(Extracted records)
____________________

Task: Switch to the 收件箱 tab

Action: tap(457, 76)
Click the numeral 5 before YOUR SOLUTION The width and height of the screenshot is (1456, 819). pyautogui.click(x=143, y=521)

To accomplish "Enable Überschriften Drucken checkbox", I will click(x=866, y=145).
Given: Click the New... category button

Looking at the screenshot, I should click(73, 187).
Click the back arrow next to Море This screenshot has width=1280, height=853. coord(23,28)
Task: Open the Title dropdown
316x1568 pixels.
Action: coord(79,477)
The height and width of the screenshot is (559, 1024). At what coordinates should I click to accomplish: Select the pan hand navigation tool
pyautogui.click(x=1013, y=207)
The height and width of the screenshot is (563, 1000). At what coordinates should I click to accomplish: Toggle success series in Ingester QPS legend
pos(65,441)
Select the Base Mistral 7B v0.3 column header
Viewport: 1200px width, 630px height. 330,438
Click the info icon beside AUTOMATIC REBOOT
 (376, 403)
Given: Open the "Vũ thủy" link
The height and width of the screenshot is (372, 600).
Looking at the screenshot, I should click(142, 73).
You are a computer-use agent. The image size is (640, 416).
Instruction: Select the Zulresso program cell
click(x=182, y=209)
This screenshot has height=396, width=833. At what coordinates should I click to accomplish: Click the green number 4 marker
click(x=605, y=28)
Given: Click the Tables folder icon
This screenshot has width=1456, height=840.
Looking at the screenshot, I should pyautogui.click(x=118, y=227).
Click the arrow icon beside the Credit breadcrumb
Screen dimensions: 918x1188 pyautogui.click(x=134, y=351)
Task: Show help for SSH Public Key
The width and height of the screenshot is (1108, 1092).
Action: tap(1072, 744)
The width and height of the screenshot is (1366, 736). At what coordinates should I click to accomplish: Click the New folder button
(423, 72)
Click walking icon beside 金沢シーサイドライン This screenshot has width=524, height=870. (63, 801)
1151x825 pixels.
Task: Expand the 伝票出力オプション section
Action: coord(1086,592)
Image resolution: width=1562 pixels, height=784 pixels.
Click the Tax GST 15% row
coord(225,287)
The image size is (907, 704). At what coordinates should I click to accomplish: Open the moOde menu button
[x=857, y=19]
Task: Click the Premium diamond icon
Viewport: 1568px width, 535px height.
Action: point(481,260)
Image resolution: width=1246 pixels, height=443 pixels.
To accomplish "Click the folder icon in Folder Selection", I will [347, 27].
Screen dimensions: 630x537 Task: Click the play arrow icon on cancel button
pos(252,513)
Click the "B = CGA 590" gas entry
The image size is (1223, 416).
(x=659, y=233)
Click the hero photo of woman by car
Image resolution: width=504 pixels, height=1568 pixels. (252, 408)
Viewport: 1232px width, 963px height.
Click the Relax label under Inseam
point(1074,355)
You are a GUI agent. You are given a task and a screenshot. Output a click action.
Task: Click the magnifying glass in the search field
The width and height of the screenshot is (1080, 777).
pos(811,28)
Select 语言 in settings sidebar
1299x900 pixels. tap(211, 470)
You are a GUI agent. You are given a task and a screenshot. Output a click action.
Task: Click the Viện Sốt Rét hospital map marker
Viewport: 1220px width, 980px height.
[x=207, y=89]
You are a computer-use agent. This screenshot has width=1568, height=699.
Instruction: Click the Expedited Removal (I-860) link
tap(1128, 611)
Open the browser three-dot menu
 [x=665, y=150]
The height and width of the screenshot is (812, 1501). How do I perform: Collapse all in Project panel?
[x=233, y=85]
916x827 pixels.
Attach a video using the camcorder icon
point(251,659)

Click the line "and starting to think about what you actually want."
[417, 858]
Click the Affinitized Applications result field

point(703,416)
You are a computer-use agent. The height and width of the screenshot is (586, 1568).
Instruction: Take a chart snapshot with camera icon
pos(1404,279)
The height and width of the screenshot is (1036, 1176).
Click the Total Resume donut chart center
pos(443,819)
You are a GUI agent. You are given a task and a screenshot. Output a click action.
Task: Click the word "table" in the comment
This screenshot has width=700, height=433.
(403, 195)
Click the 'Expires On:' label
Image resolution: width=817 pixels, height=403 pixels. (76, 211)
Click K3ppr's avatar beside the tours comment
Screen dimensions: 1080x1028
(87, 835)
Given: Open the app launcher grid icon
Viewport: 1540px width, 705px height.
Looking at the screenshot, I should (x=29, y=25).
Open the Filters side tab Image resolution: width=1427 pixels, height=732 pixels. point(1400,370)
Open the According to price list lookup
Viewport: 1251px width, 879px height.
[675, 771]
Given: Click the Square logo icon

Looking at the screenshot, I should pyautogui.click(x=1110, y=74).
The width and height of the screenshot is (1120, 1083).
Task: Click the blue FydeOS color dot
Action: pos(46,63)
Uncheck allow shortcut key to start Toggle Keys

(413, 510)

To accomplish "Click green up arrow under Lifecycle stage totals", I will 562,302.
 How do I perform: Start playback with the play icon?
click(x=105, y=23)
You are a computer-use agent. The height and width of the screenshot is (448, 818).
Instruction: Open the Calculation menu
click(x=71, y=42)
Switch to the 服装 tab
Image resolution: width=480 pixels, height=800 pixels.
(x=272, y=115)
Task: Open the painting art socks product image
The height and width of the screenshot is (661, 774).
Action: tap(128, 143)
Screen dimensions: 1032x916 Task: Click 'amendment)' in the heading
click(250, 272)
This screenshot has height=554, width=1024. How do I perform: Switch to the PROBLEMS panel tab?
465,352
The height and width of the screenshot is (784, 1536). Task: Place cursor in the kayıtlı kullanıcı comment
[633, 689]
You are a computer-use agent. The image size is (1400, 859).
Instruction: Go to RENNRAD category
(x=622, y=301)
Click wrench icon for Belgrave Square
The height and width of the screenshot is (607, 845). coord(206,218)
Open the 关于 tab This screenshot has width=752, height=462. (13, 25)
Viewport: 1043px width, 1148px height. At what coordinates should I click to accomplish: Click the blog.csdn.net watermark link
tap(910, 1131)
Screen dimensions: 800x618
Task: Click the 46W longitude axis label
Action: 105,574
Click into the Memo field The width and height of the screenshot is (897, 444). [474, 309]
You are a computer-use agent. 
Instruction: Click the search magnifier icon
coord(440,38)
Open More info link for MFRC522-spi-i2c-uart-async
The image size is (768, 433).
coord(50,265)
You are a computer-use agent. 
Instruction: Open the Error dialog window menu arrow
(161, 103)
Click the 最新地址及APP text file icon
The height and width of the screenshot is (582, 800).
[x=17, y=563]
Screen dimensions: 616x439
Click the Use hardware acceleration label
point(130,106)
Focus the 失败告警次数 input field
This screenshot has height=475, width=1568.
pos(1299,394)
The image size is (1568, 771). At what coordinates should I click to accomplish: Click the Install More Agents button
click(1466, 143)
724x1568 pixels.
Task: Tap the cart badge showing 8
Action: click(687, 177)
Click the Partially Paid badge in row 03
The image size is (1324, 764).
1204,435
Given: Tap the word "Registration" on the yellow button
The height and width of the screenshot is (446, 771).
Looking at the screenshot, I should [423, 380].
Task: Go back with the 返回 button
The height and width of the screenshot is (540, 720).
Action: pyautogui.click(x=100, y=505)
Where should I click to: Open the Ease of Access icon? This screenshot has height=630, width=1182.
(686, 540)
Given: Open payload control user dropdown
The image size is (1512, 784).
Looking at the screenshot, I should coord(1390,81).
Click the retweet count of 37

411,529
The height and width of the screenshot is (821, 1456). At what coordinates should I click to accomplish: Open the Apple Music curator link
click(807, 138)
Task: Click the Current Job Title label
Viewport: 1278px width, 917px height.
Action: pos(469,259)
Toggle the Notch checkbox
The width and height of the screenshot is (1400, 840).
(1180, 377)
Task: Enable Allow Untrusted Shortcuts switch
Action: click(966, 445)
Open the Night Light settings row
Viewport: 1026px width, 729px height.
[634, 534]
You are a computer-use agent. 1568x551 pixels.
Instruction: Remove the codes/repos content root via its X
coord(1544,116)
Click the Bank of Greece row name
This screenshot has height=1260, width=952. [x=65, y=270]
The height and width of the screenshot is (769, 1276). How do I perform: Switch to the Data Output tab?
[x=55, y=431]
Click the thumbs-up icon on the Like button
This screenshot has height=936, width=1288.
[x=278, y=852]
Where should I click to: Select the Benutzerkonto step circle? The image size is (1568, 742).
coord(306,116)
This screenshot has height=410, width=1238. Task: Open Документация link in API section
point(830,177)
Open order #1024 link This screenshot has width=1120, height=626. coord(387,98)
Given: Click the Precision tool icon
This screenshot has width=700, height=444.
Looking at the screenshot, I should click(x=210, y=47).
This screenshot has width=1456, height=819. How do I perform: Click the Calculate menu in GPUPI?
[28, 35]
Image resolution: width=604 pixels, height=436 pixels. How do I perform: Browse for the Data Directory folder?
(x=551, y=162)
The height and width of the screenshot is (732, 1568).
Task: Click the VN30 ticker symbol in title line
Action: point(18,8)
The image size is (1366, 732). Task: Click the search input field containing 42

____________________

» ASSIGNMENT
Could you count the lines in the entries that hold the word "will"? Only the number is wanted.

» RESPONSE TO THIS TASK
3